Exemplo: Quantos filmes e séries você já assistiu onde eles representam o Brasil e os brasileiros de maneira errada ou estereotipada e se sentiu desconfortável com isso? Pois é, o mesmo acontece quando você lê uma história que tinha por objetivo gerar representatividade e trazer diversidade, mas que acaba apenas reforçando atitudes preconceituosas. E é para que situações como essa não ocorram que a leitura de sensibilidade se torna necessária.  


Lembrando que não devermos confundir representatividade com tokenismo, para saber mais sobre o assunto não deixe de conferir: Tokenismo: tudo o que você precisa saber e como ele pode ser problemático para a sua história .


Um exemplo do uso da leitura sensível é o livro Um milhão de pequenas coisas, da autora Jodi Picoult. No livro Picoult que é uma mulher branca narra a história de Ruth Jefferson uma enfermeira obstetra com mais de vinte anos de experiência em um hospital de Connecticut. Durante um de seus turnos, Ruth inicia exames de rotina em um recém-nascido, mas instantes depois é transferida para cuidar de outro paciente, pois os pais do bebê são supremacistas brancos e não querem que Ruth, que é negra, toque em seu filho. O hospital atende ao pedido deles, mas, no dia seguinte, o bebê sofre um problema cardíaco enquanto Ruth está sozinha no berçário. Ela obedece às ordens ou intervém? Ruth acaba hesitando antes de realizar os procedimentos de reanimação e, como resultado, é acusada de um crime grave. Kennedy McQuarrie, uma defensora pública branca, aceita seu caso, mas dá um conselho inesperado: ela insiste que mencionar raça no tribunal não é uma boa estratégia. Confusa com o conselho, Ruth tenta manter a vida o mais normal possível para sua família ― especialmente para seu filho adolescente ― quando o caso se torna sensação na mídia. À medida que o julgamento avança, Ruth e Kennedy devem ganhar a confiança uma da outra e perceber que o que lhes foi ensinado a vida toda sobre os outros ― e elas mesmas ― pode estar errado.


Às vezes até um livro “Own Voice” necessita de uma leitura sensível. Por exemplo, uma mulher branca, cis, bissexual, da região sul do país resolve escrever um livro que se passa na região onde ela vive e que é protagonizado por uma mulher negra, assexual do sudeste do país e uma mulher trans, branca e pansexual.  Ainda que ela retrate um cenário que seja familiar a ela, e tenha feito uma pesquisa bem detalhada, ela não tem como saber como é ser uma mulher negra assexual no Brasil nem uma mulher trans. Por isso é interessante sua obra passar por uma leitura por pessoas que se encaixam nessas realidades, para ver se a obra reflete o que se propõem.

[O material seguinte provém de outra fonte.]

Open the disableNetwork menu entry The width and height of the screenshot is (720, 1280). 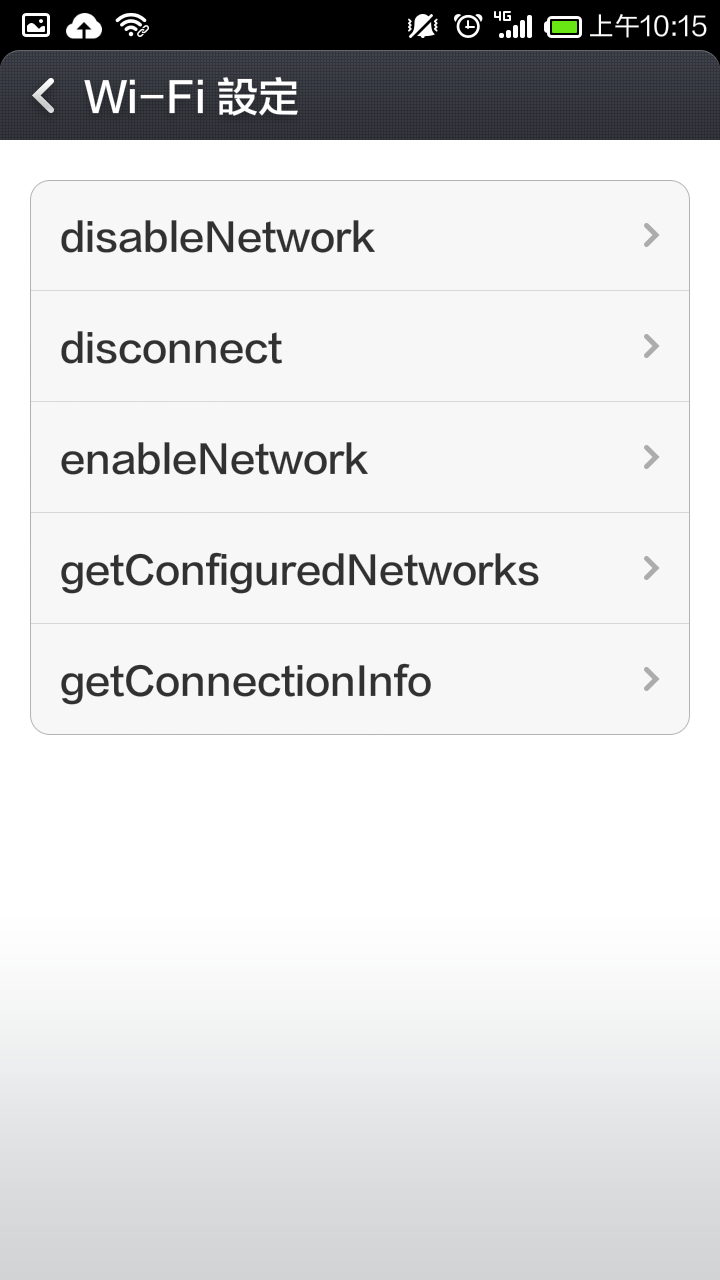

Descrevendo de maneira bem simples, o trabalho do leitor sensível, antes de mais nada, é o de melhorar a qualidade literária de um livro, afastando o autor de retratos e clichês unidimensionais, o guiando em direção a uma representação mais autêntica e sensível das identidades ou experiências que estão fora da experiência vivida do autor. Deste modo, a leitura sensível é responsável por procurar incoerências nas falas, uso de palavras e termos que reforçam estereótipos e, claro, preconceitos linguísticos. É uma forma de garantir que exista representatividade na literatura, de um forma responsável, empática e coerente.